Let’s also look at a couple of verses that define who a child of God is. John 1:12 says, “Yet to all who received him, to those who believe in his name, he gave the right to become children of God.” Galatians 3:26-27 says, “You are all sons of God through faith in Christ Jesus, for all of you who were baptized into Christ have clothed yourselves with Christ.” These verses make it very clear that there is a condition for being a child of God: those who put their faith in Christ, who receive Him and believe in Him, are His children.
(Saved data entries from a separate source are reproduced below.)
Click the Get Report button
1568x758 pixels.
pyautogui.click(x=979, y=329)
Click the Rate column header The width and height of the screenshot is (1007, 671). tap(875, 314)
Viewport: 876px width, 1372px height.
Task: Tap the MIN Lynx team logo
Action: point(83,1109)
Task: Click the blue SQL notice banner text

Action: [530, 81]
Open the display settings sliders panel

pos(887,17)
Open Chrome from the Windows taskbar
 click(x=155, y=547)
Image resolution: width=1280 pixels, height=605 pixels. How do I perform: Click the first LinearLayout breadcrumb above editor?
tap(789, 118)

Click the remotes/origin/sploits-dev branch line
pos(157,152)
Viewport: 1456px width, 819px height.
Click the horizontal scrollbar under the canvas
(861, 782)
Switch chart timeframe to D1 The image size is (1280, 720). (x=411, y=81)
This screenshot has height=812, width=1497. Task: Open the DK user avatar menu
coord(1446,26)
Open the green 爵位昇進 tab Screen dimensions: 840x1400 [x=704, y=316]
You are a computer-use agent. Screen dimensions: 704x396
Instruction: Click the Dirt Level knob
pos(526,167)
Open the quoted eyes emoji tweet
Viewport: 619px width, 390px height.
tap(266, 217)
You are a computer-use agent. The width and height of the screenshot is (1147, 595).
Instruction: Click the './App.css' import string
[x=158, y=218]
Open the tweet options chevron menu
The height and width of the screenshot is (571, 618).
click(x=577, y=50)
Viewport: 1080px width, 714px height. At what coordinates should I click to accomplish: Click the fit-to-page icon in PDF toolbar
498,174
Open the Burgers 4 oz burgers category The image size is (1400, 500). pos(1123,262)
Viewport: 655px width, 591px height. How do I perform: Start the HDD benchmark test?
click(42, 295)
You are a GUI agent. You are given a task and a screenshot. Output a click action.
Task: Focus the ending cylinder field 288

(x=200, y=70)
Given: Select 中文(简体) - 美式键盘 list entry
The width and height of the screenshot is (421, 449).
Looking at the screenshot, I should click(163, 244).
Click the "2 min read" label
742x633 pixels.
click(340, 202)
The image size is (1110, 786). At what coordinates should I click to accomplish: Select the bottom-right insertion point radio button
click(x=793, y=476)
Let’s contrast the words of the pastor who believes that everyone is a child of God, but that unbelievers will spend eternity in hell, with the words of some other people I know, who frankly seem to have a better understanding of this matter. My wife and I knew one of these people many years ago; she was a young seeker, meaning she was a genuine seeker of Biblical truth but not a Christian. One night she came over, very distraught because a good friend of hers had died; this friend was not a Christian, so our seeker’s question was whether her friend was now in hell. We told her that her friend might have put her faith in Jesus before she died, but that if she hadn’t, then sadly, yes, her friend was now in hell. This helped some, but she said that she couldn’t stand the idea of her friend being alone in that terrible place and that she wanted to join her there. While acknowledging her grief and her other feelings, we said that we wanted her to join us in heaven and urged her to put her faith in Jesus. She has since moved away, and we haven’t heard from her for some years, but we still pray that we will see her in heaven.
Another friend of ours recently came to faith in Jesus, and like our beloved seeker friend, she spoke about a relative who had died without knowing the Lord. She was initially distraught, but later, with remarkable insight, she realized that this relative would not want her to join her in hell. Implicit in her testimony was the story of the rich man and Lazarus in Luke 16:19-31; in verses 27 and 28, the rich man, now in hell, begs Abraham to send Lazarus (both are in heaven) to his five living brothers: “‘Let him warn them, so that they will not also come to this place of torment.'” I’m not saying that every person in hell feels this way, but this very young believer had a maturity that many other “older” believers don’t seem to have.
A third person that we know has been a Christian for a long time. An acquaintance of hers had recently died, and she believed this acquaintance was now in hell because she had failed to tell her about Jesus. Well, if her acquaintance is one of God’s chosen ones, then she is in heaven, not hell, but it was good for our friend to understand that she should have shared the Gospel with her.
What do these three friends of ours have in common, and how does it relate to the belief of the pastor I mentioned at the outset? I believe it’s clear that all three of them implicitly understand that not everyone is a child of God and that hell is a horrible place of eternal torment; beyond the normal feeling of grief, that is at the heart of why they were so distraught about their friend or relative being in hell. Contrast that with the belief of the pastor who thinks that everyone is a child of God, and that God somehow loves them even in hell. He challenged his listeners to think about this situation: say you have a child who has not only strayed but who has said hateful things to you and that he never wants to see your face again; would you continue loving this child even if he never returned to you and reconciled with you? He said that God would, and does.
First of all, I don’t believe that the pastor’s “God would” answer is supported by Scripture. Beyond that, a fundamental problem is his almost cavalier, platitudinal attitude, in contrast to our three friends’ sobering understanding of the reality of hell; all three have an implicit understanding that hell, among other things, is the eternal, complete absence of God.
Why is this important? I have written previously about the dangerous teaching of Rob Bell, a universalist who believes that everyone will ultimately make it to heaven. (See especially https://keithpetersenblog.com/2020/06/11/does-god-love-everyone-part-2/.) Tony Campolo, a pastor and retired professor whose books I used to read, has also moved in the direction of believing that people have a “second chance” after death; this is bad enough, but I’m concerned that he will ultimately become a universalist, which again is dangerous not only for him but for those who read and listen to him. I have the same concern for the “God would” pastor.
As children of God, let’s test everything we hear by Scripture. If you are reading this and are not yet a true child of God, my prayer is that you will come to saving faith in the Lord Jesus Christ.